Plasmodium sasai

Scientific classification
- Domain: Eukaryota
- Clade: Sar
- Clade: Alveolata
- Phylum: Apicomplexa
- Class: Aconoidasida
- Order: Haemospororida
- Family: Plasmodiidae
- Genus: Plasmodium
- Species: P. sasai
- Binomial name: Plasmodium sasai Telford and Ball, 1969

= Plasmodium sasai =

- Genus: Plasmodium
- Species: sasai
- Authority: Telford and Ball, 1969

Species of single-celled organism

Plasmodium sasai is a parasite of the genus Plasmodium subgenus Sauramoeba.

Like all Plasmodium species P. sasai has both vertebrate and insect hosts. The vertebrate hosts for this parasite are reptiles.

== Description ==

The parasite was first described by Telford and Ball in 1969 in the lacertid Takydromus tachydromoides.
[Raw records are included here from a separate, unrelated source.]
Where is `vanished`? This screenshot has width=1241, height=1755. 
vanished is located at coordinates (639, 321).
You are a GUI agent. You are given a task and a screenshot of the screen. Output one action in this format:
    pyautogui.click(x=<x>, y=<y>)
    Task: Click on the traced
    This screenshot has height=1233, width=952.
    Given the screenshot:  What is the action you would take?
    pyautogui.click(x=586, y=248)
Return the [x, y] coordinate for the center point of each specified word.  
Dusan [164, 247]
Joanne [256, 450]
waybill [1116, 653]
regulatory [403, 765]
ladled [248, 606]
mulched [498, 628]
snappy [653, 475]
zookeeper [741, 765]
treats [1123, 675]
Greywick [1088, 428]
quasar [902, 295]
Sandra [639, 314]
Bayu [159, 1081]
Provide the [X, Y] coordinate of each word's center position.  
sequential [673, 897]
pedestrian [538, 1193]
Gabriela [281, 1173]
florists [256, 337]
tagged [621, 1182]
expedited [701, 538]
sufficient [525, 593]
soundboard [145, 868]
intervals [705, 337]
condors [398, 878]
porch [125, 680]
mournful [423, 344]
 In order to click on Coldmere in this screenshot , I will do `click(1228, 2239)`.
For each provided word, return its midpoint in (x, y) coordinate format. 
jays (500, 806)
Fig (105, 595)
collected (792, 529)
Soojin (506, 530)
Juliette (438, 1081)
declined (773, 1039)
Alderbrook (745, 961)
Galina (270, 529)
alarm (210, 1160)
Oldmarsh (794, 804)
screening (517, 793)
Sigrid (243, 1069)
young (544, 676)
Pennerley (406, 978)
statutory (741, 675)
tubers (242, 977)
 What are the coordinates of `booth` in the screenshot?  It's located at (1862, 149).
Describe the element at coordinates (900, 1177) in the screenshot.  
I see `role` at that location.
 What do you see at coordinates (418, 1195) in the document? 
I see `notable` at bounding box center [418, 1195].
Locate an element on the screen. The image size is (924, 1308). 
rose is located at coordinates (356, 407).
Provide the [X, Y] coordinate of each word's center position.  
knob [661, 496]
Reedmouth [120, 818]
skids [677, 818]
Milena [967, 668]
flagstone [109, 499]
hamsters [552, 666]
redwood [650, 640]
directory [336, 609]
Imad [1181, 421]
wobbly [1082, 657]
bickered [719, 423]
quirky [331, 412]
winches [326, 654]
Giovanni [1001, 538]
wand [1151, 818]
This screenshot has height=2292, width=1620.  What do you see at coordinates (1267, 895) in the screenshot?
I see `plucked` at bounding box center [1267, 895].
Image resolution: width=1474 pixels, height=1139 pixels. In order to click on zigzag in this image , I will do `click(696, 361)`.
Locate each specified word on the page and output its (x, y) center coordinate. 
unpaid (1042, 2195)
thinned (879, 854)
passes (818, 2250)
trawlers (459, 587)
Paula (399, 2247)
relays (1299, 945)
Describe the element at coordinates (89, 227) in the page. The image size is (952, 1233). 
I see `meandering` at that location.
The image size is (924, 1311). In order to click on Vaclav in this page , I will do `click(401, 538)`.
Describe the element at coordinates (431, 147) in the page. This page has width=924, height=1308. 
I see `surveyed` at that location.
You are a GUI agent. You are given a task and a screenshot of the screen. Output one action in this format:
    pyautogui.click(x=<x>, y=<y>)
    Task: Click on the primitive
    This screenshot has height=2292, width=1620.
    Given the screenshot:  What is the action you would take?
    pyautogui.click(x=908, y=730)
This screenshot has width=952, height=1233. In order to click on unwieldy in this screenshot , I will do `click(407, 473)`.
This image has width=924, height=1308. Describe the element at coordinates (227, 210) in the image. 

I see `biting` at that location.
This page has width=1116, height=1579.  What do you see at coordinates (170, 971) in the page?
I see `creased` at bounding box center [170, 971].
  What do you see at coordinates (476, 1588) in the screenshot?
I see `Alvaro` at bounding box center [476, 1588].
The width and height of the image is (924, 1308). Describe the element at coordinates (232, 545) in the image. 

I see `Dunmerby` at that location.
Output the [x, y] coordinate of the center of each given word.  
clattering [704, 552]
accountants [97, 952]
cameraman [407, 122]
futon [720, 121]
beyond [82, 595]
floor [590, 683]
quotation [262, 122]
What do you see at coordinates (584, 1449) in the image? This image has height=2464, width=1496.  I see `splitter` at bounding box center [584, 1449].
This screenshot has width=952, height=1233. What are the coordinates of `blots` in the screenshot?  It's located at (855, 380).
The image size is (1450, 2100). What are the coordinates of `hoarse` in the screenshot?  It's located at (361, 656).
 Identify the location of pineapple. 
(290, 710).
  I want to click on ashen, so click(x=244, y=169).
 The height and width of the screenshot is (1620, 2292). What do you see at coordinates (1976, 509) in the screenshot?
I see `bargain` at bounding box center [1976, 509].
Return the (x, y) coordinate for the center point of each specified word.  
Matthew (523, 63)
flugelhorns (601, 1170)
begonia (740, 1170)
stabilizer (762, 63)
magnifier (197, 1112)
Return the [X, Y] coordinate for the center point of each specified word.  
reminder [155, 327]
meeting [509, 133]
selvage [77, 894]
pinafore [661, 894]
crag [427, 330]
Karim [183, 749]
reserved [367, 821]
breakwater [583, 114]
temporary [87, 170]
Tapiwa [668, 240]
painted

== Geographical occurrence ==

This species is found in Japan and Thailand.

== Clinical features and host pathology ==

The vertebrate hosts for this species are lizards of the genus Takydromus. The insect vector is not yet known.

Infection of Takydromus tachydromoides is commonw with 90% adults infected. Infection occurs early in life with 80%+ infected within the first few weeks of hatching.